## PROBLEM REQUIREMENTS
Each line that includes the word "will" should be copied from the records.

## EXERCISE DATA
——
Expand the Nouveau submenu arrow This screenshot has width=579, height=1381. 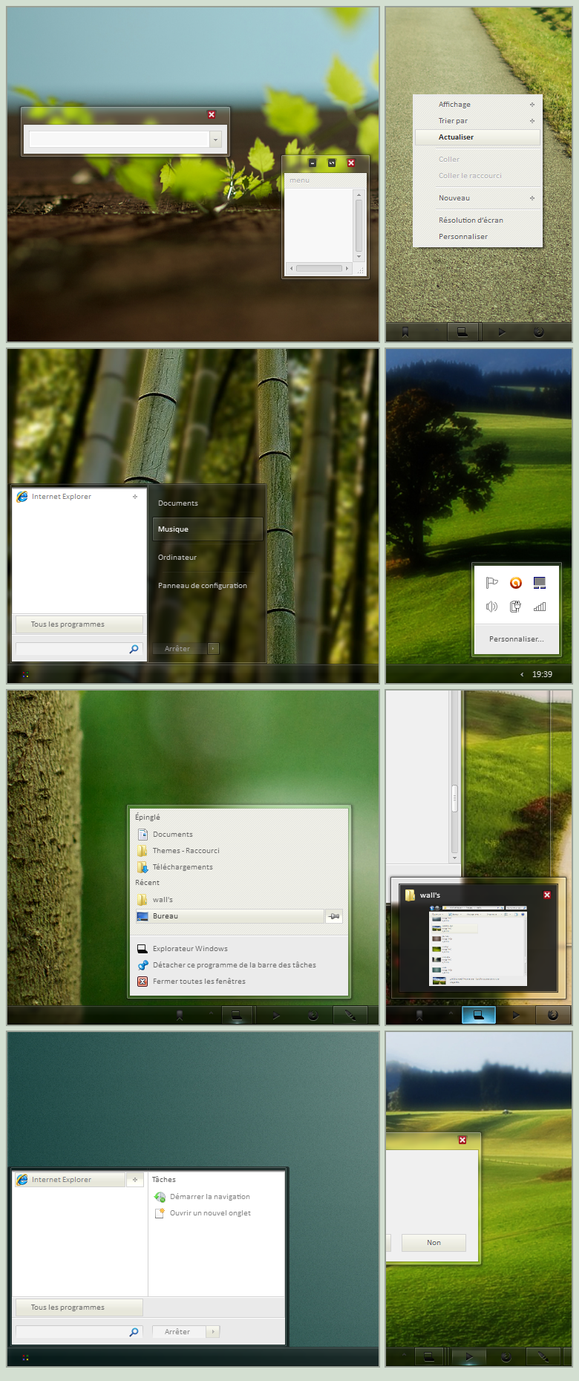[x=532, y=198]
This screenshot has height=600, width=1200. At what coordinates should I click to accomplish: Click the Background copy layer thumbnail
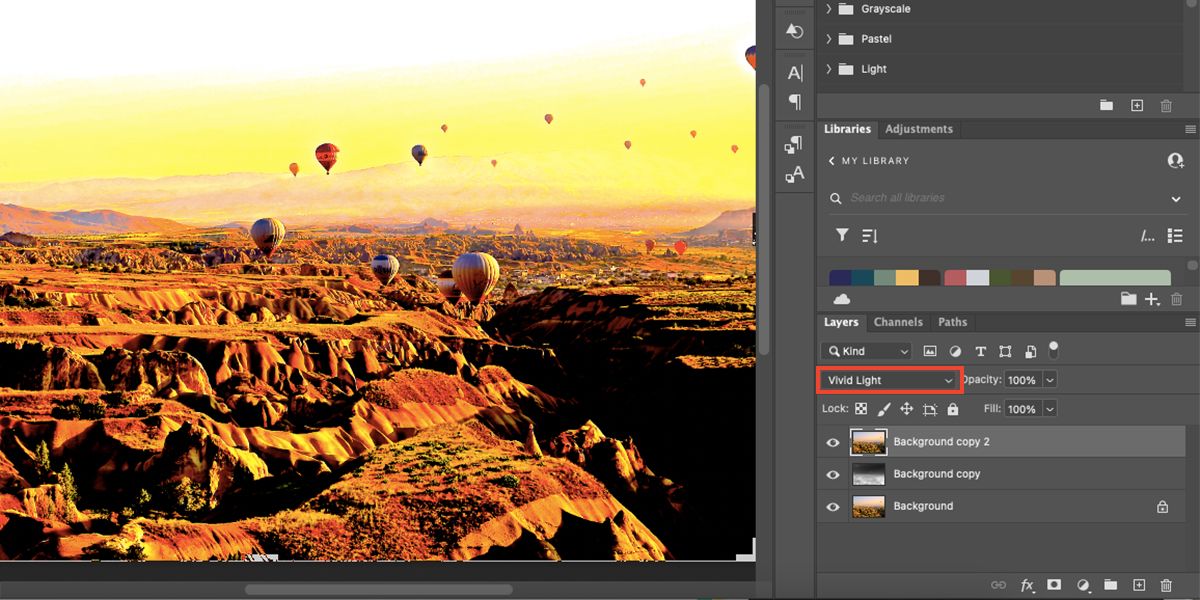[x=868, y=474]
——
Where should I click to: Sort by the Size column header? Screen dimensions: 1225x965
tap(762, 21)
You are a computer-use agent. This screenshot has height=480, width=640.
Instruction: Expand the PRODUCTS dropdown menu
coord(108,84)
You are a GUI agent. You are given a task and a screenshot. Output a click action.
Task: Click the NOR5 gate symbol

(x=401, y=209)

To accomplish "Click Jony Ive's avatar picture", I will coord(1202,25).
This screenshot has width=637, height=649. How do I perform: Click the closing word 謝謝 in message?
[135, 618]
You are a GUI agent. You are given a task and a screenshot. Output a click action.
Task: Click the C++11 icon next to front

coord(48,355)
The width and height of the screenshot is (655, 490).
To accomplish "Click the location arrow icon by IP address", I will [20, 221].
——
## WRITTEN REPLY
To accomplish "Click Jony Ive's avatar picture", I will coord(1202,25).
To accomplish "Click the location arrow icon by IP address", I will [20, 221].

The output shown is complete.